Toyota’s sales fell from 240,178 a year earlier, the Toyota City, Japan-based company said in a written statement. Jim Lentz, executive vice president of its U.S. sales unit, said “reduced credit tied to the subprime squeeze challenged consumer confidence this month.”

Sales at GM, the largest U.S. automaker, rose 17 percent for light trucks while declining 7.8 percent for cars, the company said in a written statement. Including medium- and heavy-duty trucks, Detroit-based GM’s total climbed 5.3 percent to 388,168.

Sales of Chevrolet Silverado large pickups increased 32 percent to 67,486, the automaker said. The gain for GMC Sierra large pickups was 34 percent.
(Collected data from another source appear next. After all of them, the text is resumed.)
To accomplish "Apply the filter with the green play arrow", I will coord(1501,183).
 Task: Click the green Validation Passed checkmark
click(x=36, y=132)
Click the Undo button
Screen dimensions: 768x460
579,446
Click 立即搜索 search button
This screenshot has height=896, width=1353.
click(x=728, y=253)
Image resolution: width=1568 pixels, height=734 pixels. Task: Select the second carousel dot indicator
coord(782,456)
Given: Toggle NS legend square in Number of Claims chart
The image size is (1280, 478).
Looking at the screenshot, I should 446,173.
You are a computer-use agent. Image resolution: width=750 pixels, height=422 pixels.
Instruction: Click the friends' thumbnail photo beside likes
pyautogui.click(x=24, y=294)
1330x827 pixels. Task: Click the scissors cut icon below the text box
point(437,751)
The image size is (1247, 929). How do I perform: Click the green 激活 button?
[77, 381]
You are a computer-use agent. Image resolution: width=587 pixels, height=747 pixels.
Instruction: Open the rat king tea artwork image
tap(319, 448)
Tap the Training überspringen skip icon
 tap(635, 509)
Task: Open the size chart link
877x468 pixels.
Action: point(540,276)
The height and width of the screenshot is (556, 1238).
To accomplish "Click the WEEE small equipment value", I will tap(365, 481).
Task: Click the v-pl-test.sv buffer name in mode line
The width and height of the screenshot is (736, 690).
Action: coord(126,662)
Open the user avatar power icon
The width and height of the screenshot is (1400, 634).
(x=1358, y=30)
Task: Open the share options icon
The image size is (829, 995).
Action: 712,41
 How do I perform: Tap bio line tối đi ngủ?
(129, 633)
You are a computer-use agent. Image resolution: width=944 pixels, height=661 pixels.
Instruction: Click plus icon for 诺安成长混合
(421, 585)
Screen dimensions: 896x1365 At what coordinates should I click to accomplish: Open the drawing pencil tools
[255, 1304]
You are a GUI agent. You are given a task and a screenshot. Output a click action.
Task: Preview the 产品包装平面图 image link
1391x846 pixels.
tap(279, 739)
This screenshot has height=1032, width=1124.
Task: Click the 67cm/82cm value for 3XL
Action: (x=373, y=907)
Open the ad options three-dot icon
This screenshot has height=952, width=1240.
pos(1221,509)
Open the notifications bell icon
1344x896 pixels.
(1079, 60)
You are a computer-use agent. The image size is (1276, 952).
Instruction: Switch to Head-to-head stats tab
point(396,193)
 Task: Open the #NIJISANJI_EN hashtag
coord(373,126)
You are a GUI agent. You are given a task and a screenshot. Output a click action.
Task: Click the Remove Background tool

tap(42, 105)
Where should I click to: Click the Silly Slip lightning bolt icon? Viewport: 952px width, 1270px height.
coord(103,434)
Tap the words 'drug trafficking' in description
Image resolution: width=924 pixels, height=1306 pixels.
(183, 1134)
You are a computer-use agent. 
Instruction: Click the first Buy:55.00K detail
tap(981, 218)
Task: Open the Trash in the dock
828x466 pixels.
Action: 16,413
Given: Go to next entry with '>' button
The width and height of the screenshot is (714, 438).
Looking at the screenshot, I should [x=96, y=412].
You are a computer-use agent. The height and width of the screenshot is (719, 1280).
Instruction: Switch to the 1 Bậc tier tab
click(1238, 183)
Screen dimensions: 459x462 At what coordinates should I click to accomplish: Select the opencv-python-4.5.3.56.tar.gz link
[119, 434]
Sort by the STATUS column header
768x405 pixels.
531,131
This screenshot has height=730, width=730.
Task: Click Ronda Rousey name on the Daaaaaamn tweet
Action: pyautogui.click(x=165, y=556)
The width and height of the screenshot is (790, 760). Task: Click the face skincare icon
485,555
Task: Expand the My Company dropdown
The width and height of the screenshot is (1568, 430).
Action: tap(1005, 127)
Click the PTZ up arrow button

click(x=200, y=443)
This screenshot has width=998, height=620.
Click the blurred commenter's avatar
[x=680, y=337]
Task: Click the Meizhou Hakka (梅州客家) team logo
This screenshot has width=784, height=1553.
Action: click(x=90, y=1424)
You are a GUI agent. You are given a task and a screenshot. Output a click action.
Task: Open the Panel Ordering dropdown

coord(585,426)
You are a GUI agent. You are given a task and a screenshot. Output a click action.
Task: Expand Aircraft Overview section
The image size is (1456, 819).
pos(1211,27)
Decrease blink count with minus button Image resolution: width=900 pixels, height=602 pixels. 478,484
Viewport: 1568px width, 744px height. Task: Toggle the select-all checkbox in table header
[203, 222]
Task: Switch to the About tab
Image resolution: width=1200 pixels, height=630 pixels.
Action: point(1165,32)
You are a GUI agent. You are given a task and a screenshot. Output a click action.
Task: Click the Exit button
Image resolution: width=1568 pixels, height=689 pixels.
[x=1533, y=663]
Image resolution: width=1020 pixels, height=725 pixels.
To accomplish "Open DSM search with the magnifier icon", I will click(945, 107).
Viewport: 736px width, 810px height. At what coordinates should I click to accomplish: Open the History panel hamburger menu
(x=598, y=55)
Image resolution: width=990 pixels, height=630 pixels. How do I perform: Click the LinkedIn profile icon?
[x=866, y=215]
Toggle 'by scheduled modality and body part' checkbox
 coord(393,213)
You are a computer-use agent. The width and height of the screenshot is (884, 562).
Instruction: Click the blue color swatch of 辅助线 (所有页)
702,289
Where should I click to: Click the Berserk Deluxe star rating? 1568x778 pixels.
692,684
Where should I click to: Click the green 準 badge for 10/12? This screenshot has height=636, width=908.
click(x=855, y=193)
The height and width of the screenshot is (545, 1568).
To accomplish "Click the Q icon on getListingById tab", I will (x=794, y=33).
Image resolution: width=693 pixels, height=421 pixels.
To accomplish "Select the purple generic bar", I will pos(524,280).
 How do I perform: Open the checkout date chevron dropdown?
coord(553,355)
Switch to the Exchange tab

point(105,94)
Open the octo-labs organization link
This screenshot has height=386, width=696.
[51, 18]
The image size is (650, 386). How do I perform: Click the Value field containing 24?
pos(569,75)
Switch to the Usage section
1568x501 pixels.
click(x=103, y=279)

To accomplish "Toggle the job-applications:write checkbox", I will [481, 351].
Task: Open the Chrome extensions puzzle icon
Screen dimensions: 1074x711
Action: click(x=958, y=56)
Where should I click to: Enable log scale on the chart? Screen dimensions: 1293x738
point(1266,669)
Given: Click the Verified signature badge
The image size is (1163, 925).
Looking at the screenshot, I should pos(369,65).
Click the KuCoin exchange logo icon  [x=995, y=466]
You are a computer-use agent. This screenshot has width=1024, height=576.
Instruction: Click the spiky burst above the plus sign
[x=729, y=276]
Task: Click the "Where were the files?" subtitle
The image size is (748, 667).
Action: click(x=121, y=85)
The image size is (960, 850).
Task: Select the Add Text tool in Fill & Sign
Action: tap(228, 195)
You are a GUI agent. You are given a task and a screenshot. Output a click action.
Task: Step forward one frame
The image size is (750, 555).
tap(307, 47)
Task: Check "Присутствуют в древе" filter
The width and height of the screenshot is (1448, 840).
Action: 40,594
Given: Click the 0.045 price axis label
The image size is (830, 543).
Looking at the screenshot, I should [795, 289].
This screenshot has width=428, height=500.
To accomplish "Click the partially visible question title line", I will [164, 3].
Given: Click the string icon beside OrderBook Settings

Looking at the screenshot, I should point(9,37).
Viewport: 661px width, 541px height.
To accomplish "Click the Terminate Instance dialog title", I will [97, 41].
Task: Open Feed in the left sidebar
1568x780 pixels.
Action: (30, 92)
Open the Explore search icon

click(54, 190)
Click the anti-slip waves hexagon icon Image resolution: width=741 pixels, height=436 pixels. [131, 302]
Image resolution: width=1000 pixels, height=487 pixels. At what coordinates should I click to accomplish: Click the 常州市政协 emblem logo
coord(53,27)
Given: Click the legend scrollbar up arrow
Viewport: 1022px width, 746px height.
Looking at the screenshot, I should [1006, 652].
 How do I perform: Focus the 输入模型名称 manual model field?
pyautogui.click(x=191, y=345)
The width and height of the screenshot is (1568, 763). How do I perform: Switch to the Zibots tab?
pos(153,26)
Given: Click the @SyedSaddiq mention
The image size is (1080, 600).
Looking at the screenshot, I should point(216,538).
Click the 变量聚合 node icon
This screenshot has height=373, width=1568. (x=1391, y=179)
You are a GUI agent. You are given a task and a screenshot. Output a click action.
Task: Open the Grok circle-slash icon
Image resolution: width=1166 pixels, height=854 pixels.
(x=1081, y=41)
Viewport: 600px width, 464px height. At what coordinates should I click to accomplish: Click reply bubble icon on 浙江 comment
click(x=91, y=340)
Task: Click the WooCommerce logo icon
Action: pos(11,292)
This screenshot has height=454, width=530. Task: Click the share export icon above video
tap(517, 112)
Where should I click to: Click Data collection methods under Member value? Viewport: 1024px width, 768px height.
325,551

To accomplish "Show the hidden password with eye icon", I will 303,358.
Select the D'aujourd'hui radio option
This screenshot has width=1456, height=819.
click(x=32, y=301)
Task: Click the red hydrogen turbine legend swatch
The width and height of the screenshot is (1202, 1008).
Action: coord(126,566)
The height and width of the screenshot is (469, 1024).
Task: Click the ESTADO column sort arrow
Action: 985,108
GM increased average incentives on its pickup trucks by $440 a vehicle last month from July, company sales analyst Paul Ballew said on a conference call.

Chrysler’s decline, from 179,165 a year earlier, was the Auburn Hills, Michigan-based automaker’s first monthly report since DaimlerChrysler AG sold an 80.1 percent stake in the company to Cerberus Capital Management LP on Aug. 3.

Nissan’s sales of Nissan and Infiniti vehicles rose to 95,527 from 89,848 a year earlier, Mark McNabb, U.S. sales chief for the Tokyo-based company, said in an interview.

Honda said its sales for August were its best for any month. The Tokyo-based automaker said in a written statement that it benefited from gains for Fit subcompacts, midsize Accords and CR-V small sport-utility vehicles.

Industrywide sales for the month may have fallen to 15.8 million cars and light trucks, the average estimate of analysts and 22 economists in a Bloomberg survey. The rate was 16.1 million in August 2006, according to Bloomberg data.

The analysts had estimated August declines of 12 percent at Ford, 5.9 percent at GM and 5.8 percent at Chrysler.

The effect of defaults in the subprime mortgage market probably added to automakers’ woes in August. Loans have become more costly and harder to get in the wake of the subprime mortgage crisis, prompting some analysts to lower their forecasts for auto sales.

Brian Johnson, a Lehman Brothers analyst in Chicago, reduced the low range of his estimate for industry sales this year from 16.4 million vehicles to 16 million, which would be the lowest since 1998.

“Cars run on gasoline, but car sales run on credit,” Mr. Johnson said in a note to investors. “There has been a systematic tightening of credit standards” for auto loans during the past year.